STORED ROWS:
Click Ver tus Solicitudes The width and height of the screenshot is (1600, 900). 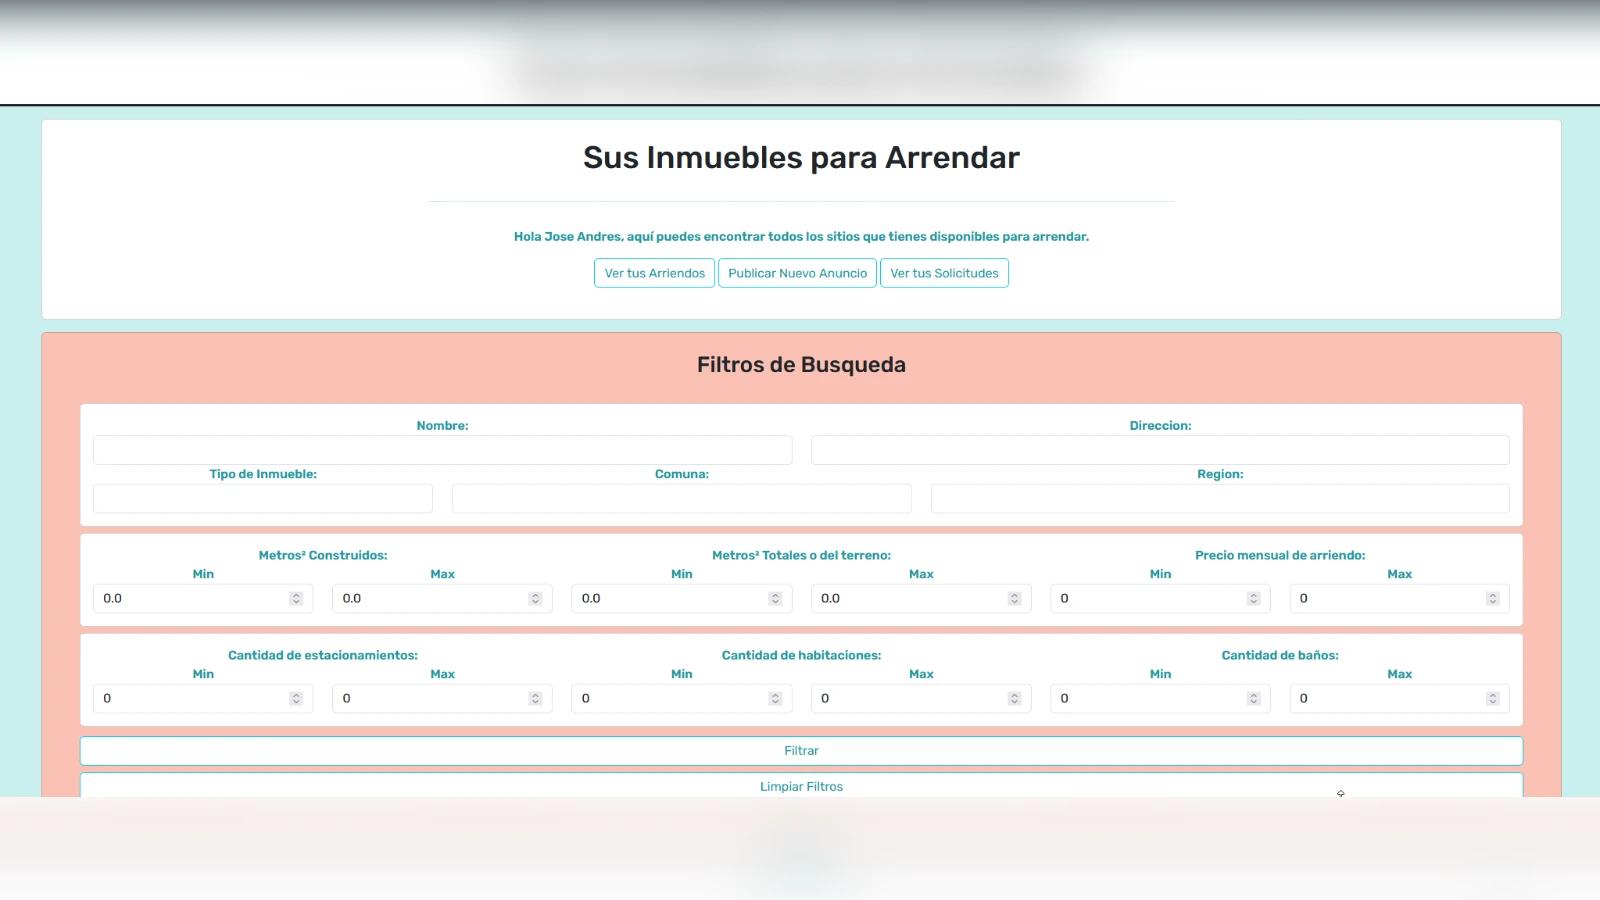tap(944, 273)
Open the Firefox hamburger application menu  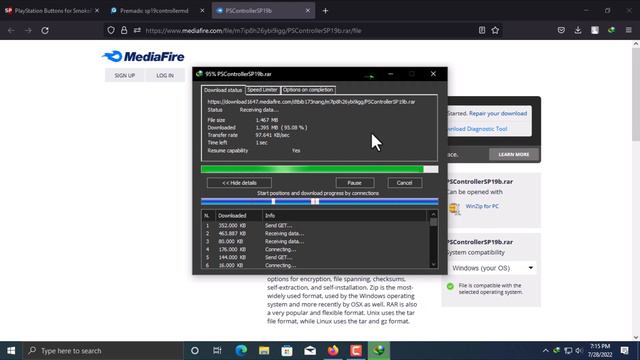click(x=629, y=30)
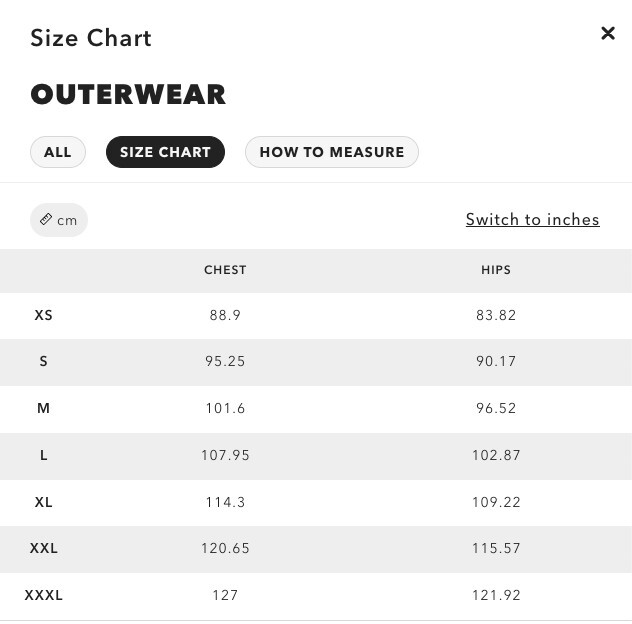Viewport: 632px width, 624px height.
Task: Click the CHEST column header
Action: pyautogui.click(x=225, y=270)
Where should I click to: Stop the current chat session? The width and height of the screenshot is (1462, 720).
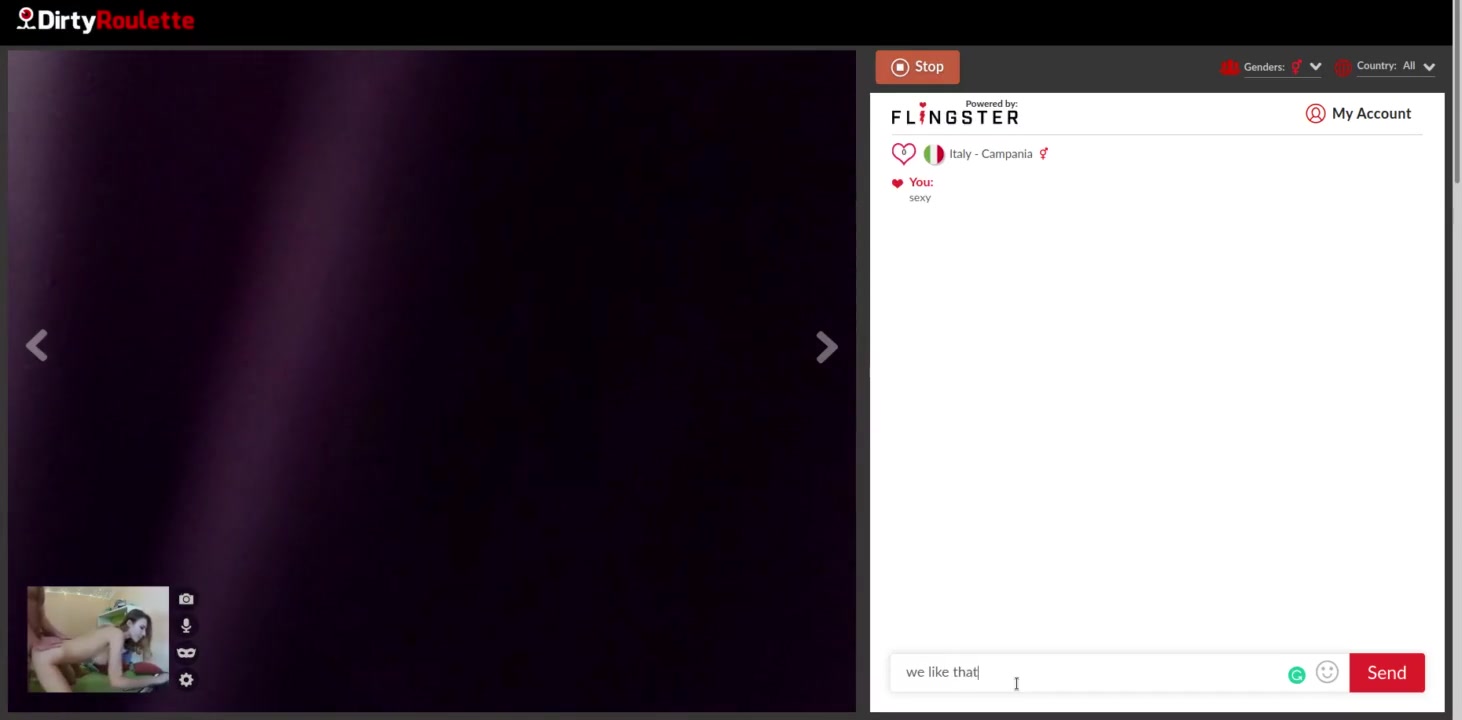pyautogui.click(x=917, y=67)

WORK TO BE COMPLETED: Put the stretch of the listing from the line containing "Where should I" through the end of the listing into a Markdown table with the columns "Row" and "Line". Number each row, skip blank lines, and leave the pictures out.

TASK RESPONSE:
| Row | Line |
|---|---|
| 1 | Where should I click to: Stop the current chat session? The width and height of the screenshot is (1462, 720). |
| 2 | pyautogui.click(x=917, y=67) |